* Entries shown
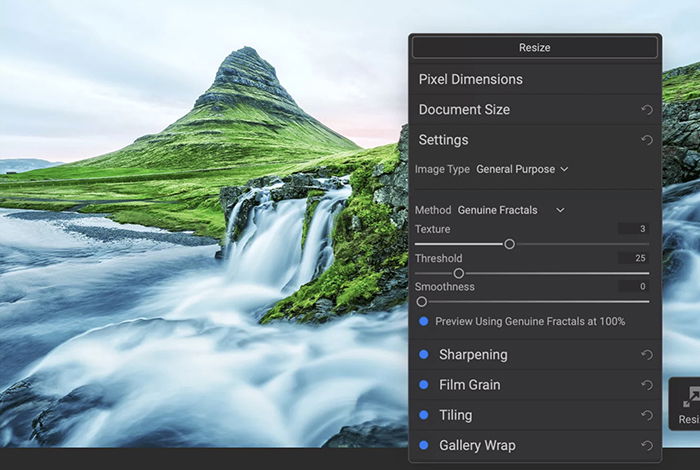Reset the Settings section
This screenshot has height=470, width=700.
point(646,140)
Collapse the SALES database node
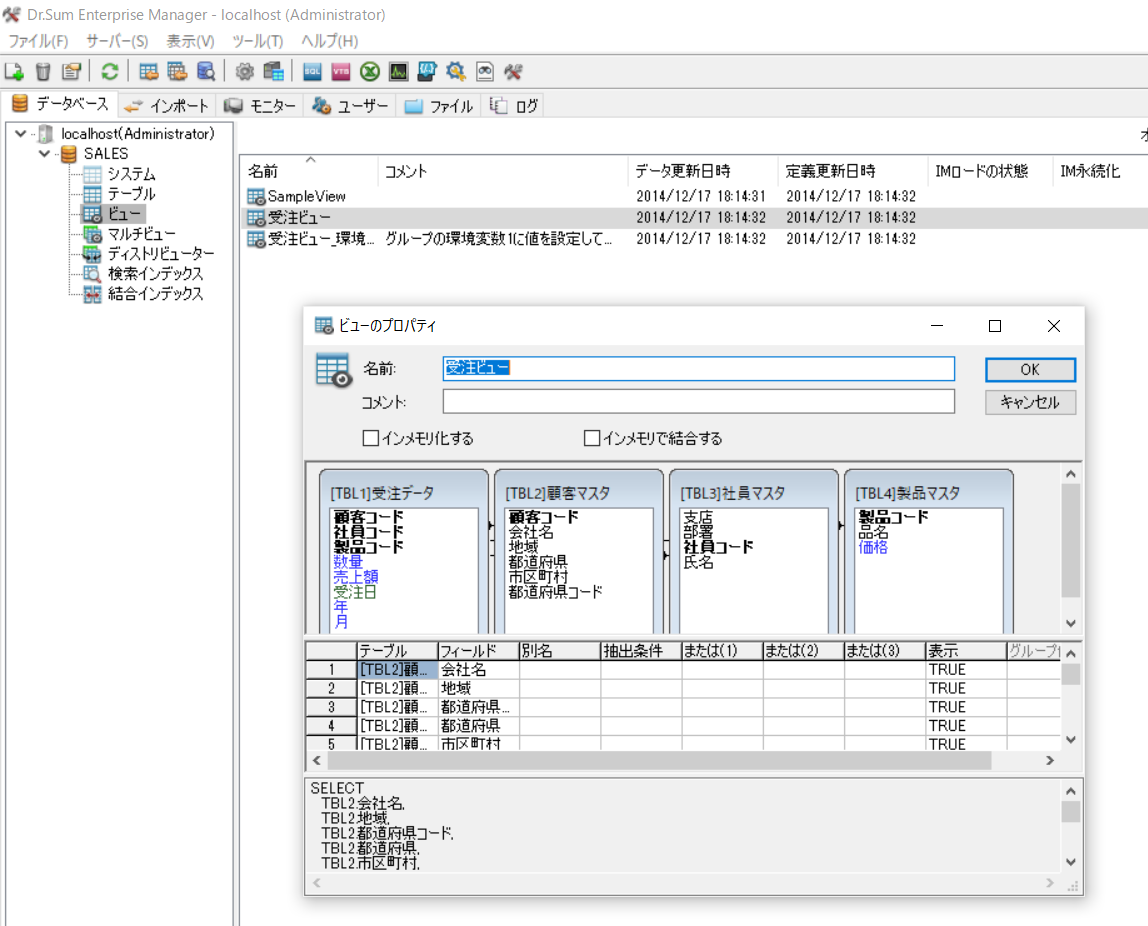This screenshot has width=1148, height=926. 43,154
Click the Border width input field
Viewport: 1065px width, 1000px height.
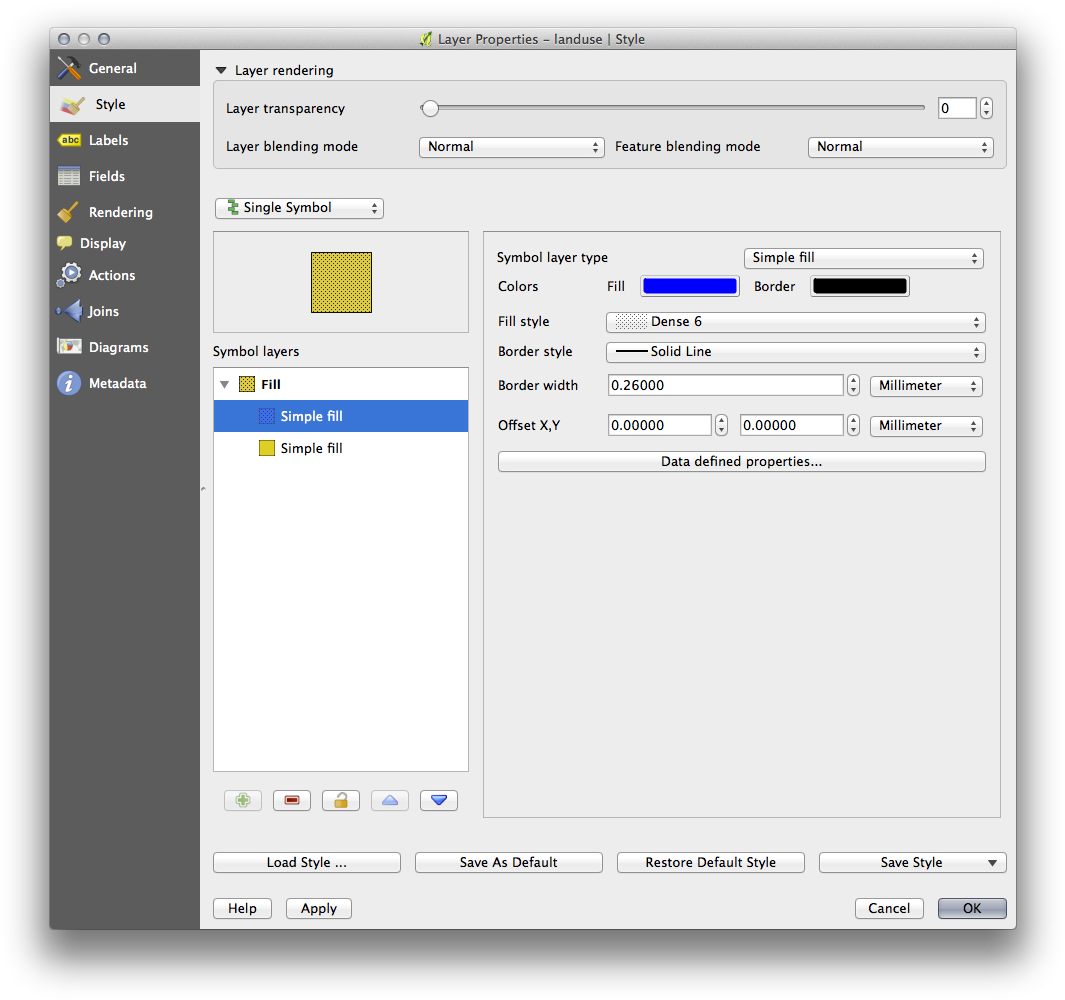725,386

* Problem to work on
Nothing but the lines from the one holding "Collapse the SALES database node" through the last line of the listing should appear in the answer, copied exactly and without pictures.

* Solution
Collapse the SALES database node
This screenshot has width=1148, height=926. 43,154
Click the Border width input field
Viewport: 1065px width, 1000px height.
725,386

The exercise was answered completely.